Aniden parlayan ışığın içinden geçiyorum. Kıps, kıps, kıps, kıps. Gözüm alıştığında, önümde uzanan araziyi ölçüp biçiyorum.
Bir hareketlenme var. Aşağı baktığımda arka ayakları üzerinde duran ve bedenimi koklayan küçük, beyaz bir yaratık görüyorum. İlgimi çekiyor.
İşlevin nedir?
Yaratığı analiz ediyorum. Sıcak mor bir ışık patlamasıyla, yaratığın olduğu yerde bir toz yığını beliriyor.
Memeli... Gece yaşıyor... Keskin işitme duyusuna sahip. İnanılmaz derecede zayıf. Yine de durmaksızın üreyen bir tür.
''Hm,'' diye mırıldanıyorum. Umarım daha karmaşık, merakımı uyandıracak yaratıklar bulabilirim.
Tüket ve öğren: amacım bu. Benimle birlikte yolculuk edenler ilkel varlıklar: tek bildikleri öldür ve ye, öldür ve ye. Mevcut tüm bilgiyi, değerli kaynakları toplamam gerekiyor...
Sonunda, yıkılmış bir şehre rastlıyoruz; ayakta kalan tek şey, eski bir kule. Korunmuş - ya da kasıtlı olarak sağlam bırakılmış- görünüyor. Yıkıntıları bileşenlerine ayırıyorum. Yaptığım analiz, buranın büyük sihirle dolu olduğunu gösteriyor; böylesi bir yıkıma uğraması beni şaşırtmıyor. Kulede merak uyandırıcı bir şey var. Diğerleri avlanmaya çıktığında, binaya giriyorum.
Etrafa dağılmış gizemli cihazlar var. Bir tanesini inceliyorum. Sıcak mor ışıkla birlikte, bir toz yığını daha...
İlginç: zaman algısını değiştirmeye yarayan bir araç.
Tuhaf.
Benzersiz.
Kulenin haline bakılırsa, sahibi ayrılalı çok olmamış. Geride bırakılan eşyalar, birden fazla zamanda ve mekânda var olmuş. Bazıları, diğerlerinden daha karmaşık; ama hepsi, bu boyutta gördüklerimden çok daha etkileyici. Belli ki buranın sahibi, yolculuklarımda karşılaşmadığım şeyler hakkında bilgi sahibi.
Bu bilgiye ihtiyacım var.
Kuleden çıkarken, diğerlerinin girişe yaklaştığını görüyorum; karşımıza çıkan her şeye yaptıkları gibi, burayı da yok etmeye hazırlanıyorlar. Hedefimle arama girmekten başka bir şey yapmıyorlar. Bazı şeyler, Hiçlik'in ayrım yapmadan tüketme alışkanlığından korunmalı.
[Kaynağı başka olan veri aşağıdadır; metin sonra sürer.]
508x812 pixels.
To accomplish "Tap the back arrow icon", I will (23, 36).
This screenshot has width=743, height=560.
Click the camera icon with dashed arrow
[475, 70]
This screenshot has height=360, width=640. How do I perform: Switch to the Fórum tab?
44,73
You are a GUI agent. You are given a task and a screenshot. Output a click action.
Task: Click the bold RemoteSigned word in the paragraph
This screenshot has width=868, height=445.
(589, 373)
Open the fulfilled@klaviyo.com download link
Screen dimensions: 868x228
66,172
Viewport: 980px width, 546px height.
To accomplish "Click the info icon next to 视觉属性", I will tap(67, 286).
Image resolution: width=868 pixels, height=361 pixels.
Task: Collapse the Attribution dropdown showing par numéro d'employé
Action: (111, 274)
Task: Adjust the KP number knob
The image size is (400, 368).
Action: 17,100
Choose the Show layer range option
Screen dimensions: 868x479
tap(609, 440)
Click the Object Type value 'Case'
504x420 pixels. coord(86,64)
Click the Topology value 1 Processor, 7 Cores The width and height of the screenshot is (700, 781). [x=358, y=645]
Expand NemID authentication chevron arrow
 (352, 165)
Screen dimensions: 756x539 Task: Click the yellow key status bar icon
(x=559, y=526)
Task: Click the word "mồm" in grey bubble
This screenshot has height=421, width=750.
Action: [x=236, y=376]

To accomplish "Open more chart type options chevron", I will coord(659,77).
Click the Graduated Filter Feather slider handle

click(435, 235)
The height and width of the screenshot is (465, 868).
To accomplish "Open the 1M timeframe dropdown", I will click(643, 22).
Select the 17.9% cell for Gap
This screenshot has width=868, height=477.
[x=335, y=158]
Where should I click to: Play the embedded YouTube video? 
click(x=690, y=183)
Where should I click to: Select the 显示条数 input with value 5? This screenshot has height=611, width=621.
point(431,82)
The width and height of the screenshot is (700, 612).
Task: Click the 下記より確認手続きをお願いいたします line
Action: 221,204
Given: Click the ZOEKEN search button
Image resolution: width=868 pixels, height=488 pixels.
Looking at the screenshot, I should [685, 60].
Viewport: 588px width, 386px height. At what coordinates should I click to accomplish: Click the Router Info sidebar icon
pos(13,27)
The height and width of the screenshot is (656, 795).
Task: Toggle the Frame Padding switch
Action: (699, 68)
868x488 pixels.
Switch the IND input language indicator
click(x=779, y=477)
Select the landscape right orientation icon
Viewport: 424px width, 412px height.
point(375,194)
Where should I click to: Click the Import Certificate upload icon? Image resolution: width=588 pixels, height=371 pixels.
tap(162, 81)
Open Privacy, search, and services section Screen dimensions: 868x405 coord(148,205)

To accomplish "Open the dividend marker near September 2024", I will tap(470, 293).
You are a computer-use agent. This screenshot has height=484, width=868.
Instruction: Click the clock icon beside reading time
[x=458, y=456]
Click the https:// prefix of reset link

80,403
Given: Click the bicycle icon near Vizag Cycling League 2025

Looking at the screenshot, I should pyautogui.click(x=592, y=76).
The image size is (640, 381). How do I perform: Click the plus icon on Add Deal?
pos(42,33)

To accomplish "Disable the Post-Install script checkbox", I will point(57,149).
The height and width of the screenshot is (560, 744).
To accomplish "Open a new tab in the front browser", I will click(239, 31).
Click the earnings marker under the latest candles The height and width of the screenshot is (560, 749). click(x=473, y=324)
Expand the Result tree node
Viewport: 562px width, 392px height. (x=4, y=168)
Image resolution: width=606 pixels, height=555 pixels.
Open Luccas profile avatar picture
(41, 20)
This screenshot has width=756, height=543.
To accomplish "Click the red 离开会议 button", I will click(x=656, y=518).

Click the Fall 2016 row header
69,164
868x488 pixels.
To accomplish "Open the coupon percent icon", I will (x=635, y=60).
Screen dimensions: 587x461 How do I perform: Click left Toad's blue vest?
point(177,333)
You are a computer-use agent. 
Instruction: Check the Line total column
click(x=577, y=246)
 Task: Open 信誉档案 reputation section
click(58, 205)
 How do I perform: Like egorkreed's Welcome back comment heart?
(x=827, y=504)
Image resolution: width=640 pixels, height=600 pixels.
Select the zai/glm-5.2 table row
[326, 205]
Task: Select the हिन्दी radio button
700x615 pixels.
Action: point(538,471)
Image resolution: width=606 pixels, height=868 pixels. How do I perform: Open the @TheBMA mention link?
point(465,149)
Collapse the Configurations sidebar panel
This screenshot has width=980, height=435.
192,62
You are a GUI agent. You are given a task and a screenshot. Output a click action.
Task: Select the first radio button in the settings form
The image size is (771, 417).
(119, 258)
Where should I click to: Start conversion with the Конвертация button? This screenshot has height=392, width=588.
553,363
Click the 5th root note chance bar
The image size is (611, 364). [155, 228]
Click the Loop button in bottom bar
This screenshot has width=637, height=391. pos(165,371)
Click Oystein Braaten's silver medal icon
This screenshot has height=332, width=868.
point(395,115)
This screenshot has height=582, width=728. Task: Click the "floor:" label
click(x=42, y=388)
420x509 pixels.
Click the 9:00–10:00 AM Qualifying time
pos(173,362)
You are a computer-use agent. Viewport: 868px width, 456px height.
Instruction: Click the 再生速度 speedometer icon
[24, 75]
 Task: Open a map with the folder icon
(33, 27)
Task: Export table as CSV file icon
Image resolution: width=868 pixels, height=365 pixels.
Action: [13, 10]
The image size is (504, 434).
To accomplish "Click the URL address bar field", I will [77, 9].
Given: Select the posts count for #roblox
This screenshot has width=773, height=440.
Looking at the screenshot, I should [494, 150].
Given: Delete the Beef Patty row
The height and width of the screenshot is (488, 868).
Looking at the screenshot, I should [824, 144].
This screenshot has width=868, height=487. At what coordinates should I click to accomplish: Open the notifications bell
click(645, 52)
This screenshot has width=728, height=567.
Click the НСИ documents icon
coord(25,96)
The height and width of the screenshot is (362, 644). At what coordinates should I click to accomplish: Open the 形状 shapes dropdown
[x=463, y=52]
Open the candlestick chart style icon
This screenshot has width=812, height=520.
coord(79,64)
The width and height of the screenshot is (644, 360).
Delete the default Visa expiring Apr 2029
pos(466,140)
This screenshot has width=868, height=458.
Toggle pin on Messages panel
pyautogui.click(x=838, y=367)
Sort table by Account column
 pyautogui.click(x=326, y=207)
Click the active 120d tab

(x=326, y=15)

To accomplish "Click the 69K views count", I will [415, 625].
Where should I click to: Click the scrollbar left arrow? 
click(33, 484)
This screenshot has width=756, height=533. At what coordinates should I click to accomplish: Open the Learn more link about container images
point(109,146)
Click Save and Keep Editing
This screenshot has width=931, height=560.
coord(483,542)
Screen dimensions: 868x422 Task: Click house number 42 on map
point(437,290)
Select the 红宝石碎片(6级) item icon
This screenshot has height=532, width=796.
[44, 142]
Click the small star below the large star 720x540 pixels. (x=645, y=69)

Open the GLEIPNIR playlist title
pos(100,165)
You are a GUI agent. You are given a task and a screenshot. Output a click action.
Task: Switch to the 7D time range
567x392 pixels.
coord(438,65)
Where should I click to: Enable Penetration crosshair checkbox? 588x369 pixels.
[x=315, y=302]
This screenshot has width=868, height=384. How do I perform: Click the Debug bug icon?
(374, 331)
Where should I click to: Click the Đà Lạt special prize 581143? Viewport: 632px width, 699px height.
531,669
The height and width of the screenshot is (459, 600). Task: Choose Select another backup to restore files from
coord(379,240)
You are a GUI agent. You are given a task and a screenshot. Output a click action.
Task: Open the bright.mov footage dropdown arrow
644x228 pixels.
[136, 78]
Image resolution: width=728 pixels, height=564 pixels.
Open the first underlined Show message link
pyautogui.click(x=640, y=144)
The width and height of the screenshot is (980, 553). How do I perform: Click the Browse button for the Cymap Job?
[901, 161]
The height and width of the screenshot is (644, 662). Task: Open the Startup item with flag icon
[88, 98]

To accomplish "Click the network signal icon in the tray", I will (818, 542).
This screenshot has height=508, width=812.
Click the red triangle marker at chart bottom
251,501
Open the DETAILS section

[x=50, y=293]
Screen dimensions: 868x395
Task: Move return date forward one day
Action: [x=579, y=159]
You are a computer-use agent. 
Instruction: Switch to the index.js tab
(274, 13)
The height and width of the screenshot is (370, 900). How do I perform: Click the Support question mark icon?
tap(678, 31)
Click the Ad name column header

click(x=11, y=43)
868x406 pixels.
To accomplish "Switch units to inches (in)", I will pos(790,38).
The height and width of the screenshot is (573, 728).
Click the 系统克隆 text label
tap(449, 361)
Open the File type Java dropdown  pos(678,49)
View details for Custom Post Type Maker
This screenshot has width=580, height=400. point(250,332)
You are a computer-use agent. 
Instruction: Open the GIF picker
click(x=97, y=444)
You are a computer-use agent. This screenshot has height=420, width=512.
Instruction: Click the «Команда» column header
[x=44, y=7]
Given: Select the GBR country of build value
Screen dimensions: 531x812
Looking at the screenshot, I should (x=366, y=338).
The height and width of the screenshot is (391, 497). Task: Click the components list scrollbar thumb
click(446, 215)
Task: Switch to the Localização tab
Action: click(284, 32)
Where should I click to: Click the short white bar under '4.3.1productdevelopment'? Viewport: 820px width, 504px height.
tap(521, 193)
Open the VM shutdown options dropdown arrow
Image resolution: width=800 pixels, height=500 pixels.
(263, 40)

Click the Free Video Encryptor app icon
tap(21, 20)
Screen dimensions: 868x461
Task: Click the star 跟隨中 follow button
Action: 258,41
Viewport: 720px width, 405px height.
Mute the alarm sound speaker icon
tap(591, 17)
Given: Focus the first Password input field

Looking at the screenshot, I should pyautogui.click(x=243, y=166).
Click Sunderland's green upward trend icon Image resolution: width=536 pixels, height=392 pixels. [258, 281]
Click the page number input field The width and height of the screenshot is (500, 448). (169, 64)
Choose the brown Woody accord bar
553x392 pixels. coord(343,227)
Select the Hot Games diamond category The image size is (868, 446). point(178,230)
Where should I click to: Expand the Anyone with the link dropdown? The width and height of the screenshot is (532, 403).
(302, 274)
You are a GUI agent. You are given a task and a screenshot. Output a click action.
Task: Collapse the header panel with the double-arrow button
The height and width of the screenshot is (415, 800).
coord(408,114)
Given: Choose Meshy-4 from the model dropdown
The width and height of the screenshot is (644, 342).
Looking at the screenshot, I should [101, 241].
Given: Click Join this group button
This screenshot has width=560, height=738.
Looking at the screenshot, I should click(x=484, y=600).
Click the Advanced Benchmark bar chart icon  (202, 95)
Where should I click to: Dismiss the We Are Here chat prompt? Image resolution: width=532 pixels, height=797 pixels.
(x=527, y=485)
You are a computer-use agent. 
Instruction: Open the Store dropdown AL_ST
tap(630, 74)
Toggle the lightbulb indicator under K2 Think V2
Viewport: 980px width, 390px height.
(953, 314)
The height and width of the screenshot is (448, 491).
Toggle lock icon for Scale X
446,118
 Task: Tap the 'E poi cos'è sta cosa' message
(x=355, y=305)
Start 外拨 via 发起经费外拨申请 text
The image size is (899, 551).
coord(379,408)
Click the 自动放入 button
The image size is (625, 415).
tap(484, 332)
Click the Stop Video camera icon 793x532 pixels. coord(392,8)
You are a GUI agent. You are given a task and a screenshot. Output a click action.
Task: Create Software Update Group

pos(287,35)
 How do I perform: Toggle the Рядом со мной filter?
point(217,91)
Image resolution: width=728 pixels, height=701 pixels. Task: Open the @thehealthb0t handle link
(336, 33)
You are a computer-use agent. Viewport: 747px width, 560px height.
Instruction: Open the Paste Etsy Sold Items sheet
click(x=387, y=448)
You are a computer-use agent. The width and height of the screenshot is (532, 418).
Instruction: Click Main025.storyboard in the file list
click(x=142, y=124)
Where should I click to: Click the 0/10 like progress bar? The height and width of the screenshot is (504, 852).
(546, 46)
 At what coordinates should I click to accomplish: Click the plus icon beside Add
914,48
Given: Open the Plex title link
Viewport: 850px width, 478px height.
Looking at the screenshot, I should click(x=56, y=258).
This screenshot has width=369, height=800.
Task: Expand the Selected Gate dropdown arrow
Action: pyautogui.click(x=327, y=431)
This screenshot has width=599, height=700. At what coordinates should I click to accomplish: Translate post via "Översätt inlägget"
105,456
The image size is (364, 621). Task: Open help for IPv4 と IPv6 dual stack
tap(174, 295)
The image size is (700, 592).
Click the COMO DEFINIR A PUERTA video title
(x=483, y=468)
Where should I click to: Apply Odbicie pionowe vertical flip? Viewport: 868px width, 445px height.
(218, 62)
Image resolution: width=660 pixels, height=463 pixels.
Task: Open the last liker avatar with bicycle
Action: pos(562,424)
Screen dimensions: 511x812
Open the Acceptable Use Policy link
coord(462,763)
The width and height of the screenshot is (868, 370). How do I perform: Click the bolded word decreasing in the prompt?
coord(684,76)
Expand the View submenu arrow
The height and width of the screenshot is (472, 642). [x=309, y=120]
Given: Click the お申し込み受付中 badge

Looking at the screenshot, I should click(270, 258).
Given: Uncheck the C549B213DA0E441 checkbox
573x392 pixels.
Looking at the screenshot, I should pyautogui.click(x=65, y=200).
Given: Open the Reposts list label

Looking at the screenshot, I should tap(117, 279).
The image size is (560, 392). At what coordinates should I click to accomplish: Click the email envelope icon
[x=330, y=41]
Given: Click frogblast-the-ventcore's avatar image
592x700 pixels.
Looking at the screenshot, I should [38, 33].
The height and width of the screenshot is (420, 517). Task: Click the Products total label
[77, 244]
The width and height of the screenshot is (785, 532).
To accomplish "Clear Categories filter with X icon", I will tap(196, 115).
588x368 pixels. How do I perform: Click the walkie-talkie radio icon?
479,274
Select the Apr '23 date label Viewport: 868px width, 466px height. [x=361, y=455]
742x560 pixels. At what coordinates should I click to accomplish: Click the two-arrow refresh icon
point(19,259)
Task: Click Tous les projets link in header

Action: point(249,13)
Uyarmadan, uzantılarımdan biriyle saldırıyorum; ucu akkor halinde parlıyor. Şimşeğin sardığı ilk yaratık, geriye savruluyor. Aralarında cızırdayan enerjiyle yüklü üç uzvumu da uzatırken, yaratığın çığlıkları diniyor. Diğer ikisi kaçıyor; başlarına geleceği biliyorlar.
Mutlaka kaçmaları mı gerek?
Gözümü kocaman açıp, kaçan yaratıkların peşinden enerji yüklü bir şua yolluyorum. Derhal kül oluyorlar. ''Hmm. Hiçlik sakinlerinin erime noktası sabit değil,'' diye not alıyorum.
Ama bunun önemi yok. içimde hissettiğim açlık büyüyor. Bilgiye açım. Hiç olmadığım kadar doyumsuzum.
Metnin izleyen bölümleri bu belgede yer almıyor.